Projeto Genoma Humano
Genoma humano – um complexo puzzle
O genoma humano é composto por pouco mais de seis mil milhões de bases de ADN (moléculas de ácido desoxirribonucleico), ou “letras genéticas”, organizadas em 23 pares de cromossomas (estruturas organizadas de células que contêm genes, responsáveis pela codificação da informação genética). Em cada um desses pares de cromossomas, um cromossoma provém do pai e o outro da mãe.
6 mil milhões de bases ou letras do ADN em 23 pares de cromossomas contêm as instruções genéticas que transmitem as características herdadas dos pais
Para ler (sequenciar) um genoma, os cientistas dividem o ADN em pequenos fragmentos, que são depois lidos por máquinas e reconstituídos como peças de um puzzle.
O problema acontece quando algumas regiões do genoma repetem as mesmas letras continuamente. É como ter peças idênticas de um puzzle – os cientistas não sabiam quais iam para onde, deixando grandes lacunas no quadro genómico.
A criação do genoma de referência enfrentou dois grandes desafios:
- Repetições no ADN – regiões com padrões repetidos dificultavam a montagem correta.
- Mistura de genomas parentais – o ADN do pai e da mãe misturava-se, complicando a identificação de variações únicas.
Primeira sequenciação terminada em 2003
Em 2003, o primeiro rascunho do genoma humano foi concluído por um consórcio internacional de cientistas, mas era relativamente impreciso - só correspondia à sequenciação de partes do genoma que não são altamente repetitivas - aquilo que os cientistas na altura consideraram "lixo".
Ao longo dos anos foi melhorando, graças ao ao avanço da tecnologia de sequenciação que foi corrigindo erros e preenchendo lacunas.
Mas ainda faltava 8% do genomadevido às limitações tecnológicas da época. Durante quase 20 anos, RP11 continuou a ser a base do genoma de referência.

(Ordem de trabalho A): Resuma em duas frases o texto sobre o genoma humano.
(Ordem de trabalho B): Indique se cada afirmação concorda com o texto sobre o genoma humano, respondendo sim ou não e citando as palavras do texto que o decidem: (i) Em cada par de cromossomas, um cromossoma vem do pai e o outro da mãe. (ii) O primeiro rascunho do genoma humano foi concluído por um único laboratório. (iii) O genoma humano está organizado em 46 pares de cromossomas.
(Ordem de trabalho C): Prossiga o texto sobre o genoma humano a partir da última frase apresentada.

(Dados extraídos):
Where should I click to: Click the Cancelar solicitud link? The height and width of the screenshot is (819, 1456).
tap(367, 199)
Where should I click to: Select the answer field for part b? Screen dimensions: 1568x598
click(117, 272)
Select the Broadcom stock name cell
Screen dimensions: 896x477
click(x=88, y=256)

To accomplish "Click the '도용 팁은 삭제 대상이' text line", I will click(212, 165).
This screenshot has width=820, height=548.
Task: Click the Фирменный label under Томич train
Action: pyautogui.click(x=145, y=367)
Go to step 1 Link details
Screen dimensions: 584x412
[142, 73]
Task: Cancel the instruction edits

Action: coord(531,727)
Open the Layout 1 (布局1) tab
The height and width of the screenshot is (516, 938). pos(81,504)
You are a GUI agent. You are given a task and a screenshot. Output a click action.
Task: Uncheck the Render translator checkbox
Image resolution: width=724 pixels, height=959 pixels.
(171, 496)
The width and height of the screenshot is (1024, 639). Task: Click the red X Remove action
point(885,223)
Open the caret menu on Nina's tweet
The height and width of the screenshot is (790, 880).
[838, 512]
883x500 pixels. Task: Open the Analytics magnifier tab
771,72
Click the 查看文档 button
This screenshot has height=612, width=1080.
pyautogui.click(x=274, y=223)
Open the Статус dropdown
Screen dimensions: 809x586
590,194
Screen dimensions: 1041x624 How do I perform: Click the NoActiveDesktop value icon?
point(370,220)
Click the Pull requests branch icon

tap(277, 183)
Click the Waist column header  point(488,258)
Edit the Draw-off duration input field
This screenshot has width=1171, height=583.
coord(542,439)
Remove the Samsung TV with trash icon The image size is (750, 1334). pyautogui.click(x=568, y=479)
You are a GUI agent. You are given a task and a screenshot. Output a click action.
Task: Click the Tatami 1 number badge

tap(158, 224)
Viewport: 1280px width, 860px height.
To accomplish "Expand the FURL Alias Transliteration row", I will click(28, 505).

(Resposta A): O genoma humano tem pouco mais de seis mil milhões de bases de ADN organizadas em 23 pares de cromossomas, e para o sequenciar os cientistas dividem o ADN em pequenos fragmentos que são lidos por máquinas e reconstituídos como peças de um puzzle. A criação do genoma de referência enfrentou as repetições no ADN e a mistura de genomas parentais, e o primeiro rascunho, concluído em 2003, só cobria as partes não altamente repetitivas, tendo depois melhorado com o avanço da tecnologia de sequenciação.

(Resposta B):
(i) Sim: "um cromossoma provém do pai e o outro da mãe".
(ii) Não: "foi concluído por um consórcio internacional de cientistas".
(iii) Não: "organizadas em 23 pares de cromossomas".

(Resposta C):
Genoma humano finalmente completo em 2022
A 1 de abril de 2022, um outro consórcio de cientistas anunciou a sequência mais completa e sem lacunas do genoma humano.
Os cientistas do consórcio internacional de investigadores T2T conseguiram decifrar milhões de pedaços perdidos de ADN humano preenchendo as lacunas deixadas quase 20 anos antes, revelaram em seis artigos publicados na revista científica Science e em mais de uma dezena de artigos divulgados noutras publicações.
No entanto, este avanço ainda não resolvia o problema da diversidade genética, um tema central para corrigir preconceitos científicos e biomédicos - os importantes 0,2 a 1% de ADN que representam a diversidade humana.
Projeto Pangenoma Humano 2019-2023
O Consórcio de Referênciado Pangenoma Humano (HPRC), uma colaboração entre mais de uma dúzia de instituições de investigação nos Estados Unidos e na Europa, financiada pelo governo norte-americano, foi lançado em 2019 para resolver este problema.
Em 2023, cientistas do consórcio publicaram na Nature um conjunto de sequências genéticas de 47 pessoas de diferentes partes do mundo, representando uma maior diversidade genética, com mais de 99% de precisão, identificando cerca de 120 milhões de pares de bases nunca antes observados.
Embora ainda seja um trabalho em curso, o pangenoma é público e pode ser utilizado por cientistas de todo o mundo como uma nova referência padrão do genoma humano, diz Erich D. Jarvis, da Universidade Rockefeller, um dos principais investigadores.
“Esta coleção genómica complexa representa uma diversidade genética humana significativamente mais precisa do que alguma vez foi conseguida. Com uma maior amplitude e profundidade de dados genéticos à disposição, e uma maior qualidade de conjuntos de genomas, os investigadores podem melhorar a sua compreensão da ligação entre genes e características de doenças e acelerar a investigação clínica.”